| TASK DIRECTIONS |
Reproduce the text below on healing, wholing and souling word for word, in full.

| EXCERPT PROVIDED |
Healing Wholing & Souling

“Soul likes intimacy; spirit is uplifting. Soul gets hairy; spirit is bald. Spirit sees, even in the dark; soul feels its way, step by step, or needs a dog. Spirit shoots arrows; soul takes them in the chest…Spirit likes wholes; soul likes eaches.” 

- James Hillman

How does spiritual practice, self healing and soul work interact? We will explore a broad map that covers the terrains of: Self and healing; Spirit and wholing; Soul and souling. Of course, the small self or ego, the spiritual self and the soul-self all permeate each other and ultimately are not seperate. Yet there is a different emphasis, aim and perspective that each realm brings. We could summarise the aims of the upper world of spirit as to wake up, the aim of the middleworld of the small self or eg as to grow up and the aim of the underworld as to show up as our unique, most authentic self with our unique gifts for the world. We will briefly explore ways to navigate the three realms of Self, Spirit and Soul, on the personal, spiritual and soulful journey of transformation.

The realm of Self is the personal realm, the middle world, the everyday world of the small self or ego. There are many facets to growing up - to becoming an integrated and mature adult. In summary, personal maturity involves the development of an authentic self, self worth and self love. This involves disentangling cultural, conditioned beliefs from our own authentic values and beliefs. A focus on self-healing is important if there is unresolved trauma, other disturbances within the psyche or a difficulty in holding space for one’s self with love and kindness. We need a ground of self-love and authenticity alongside the ego-dissolving practices of the spirit and soul realms. We can only surrender the self when we have a self to surrender.

| INFORMATION SUPPLIED |
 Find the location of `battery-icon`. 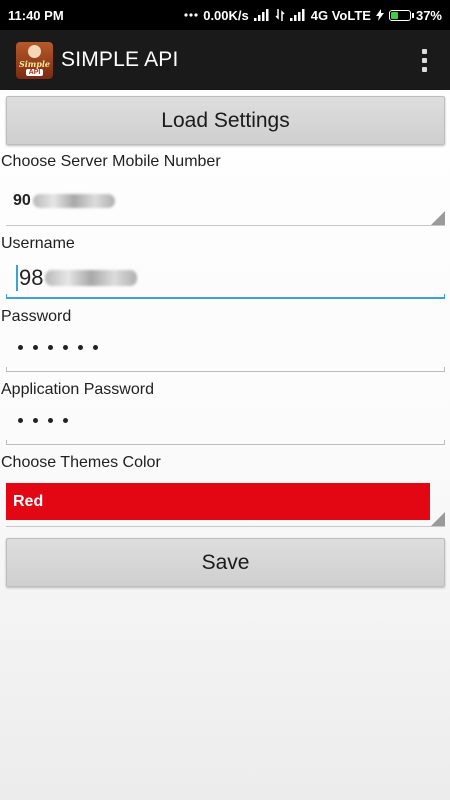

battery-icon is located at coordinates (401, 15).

--

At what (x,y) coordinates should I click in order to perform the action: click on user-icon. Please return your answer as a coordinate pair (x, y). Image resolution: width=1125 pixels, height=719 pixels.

| ANSWER SECTION |
Healing Wholing & Souling

“Soul likes intimacy; spirit is uplifting. Soul gets hairy; spirit is bald. Spirit sees, even in the dark; soul feels its way, step by step, or needs a dog. Spirit shoots arrows; soul takes them in the chest…Spirit likes wholes; soul likes eaches.” 

- James Hillman

How does spiritual practice, self healing and soul work interact? We will explore a broad map that covers the terrains of: Self and healing; Spirit and wholing; Soul and souling. Of course, the small self or ego, the spiritual self and the soul-self all permeate each other and ultimately are not seperate. Yet there is a different emphasis, aim and perspective that each realm brings. We could summarise the aims of the upper world of spirit as to wake up, the aim of the middleworld of the small self or eg as to grow up and the aim of the underworld as to show up as our unique, most authentic self with our unique gifts for the world. We will briefly explore ways to navigate the three realms of Self, Spirit and Soul, on the personal, spiritual and soulful journey of transformation.

The realm of Self is the personal realm, the middle world, the everyday world of the small self or ego. There are many facets to growing up - to becoming an integrated and mature adult. In summary, personal maturity involves the development of an authentic self, self worth and self love. This involves disentangling cultural, conditioned beliefs from our own authentic values and beliefs. A focus on self-healing is important if there is unresolved trauma, other disturbances within the psyche or a difficulty in holding space for one’s self with love and kindness. We need a ground of self-love and authenticity alongside the ego-dissolving practices of the spirit and soul realms. We can only surrender the self when we have a self to surrender.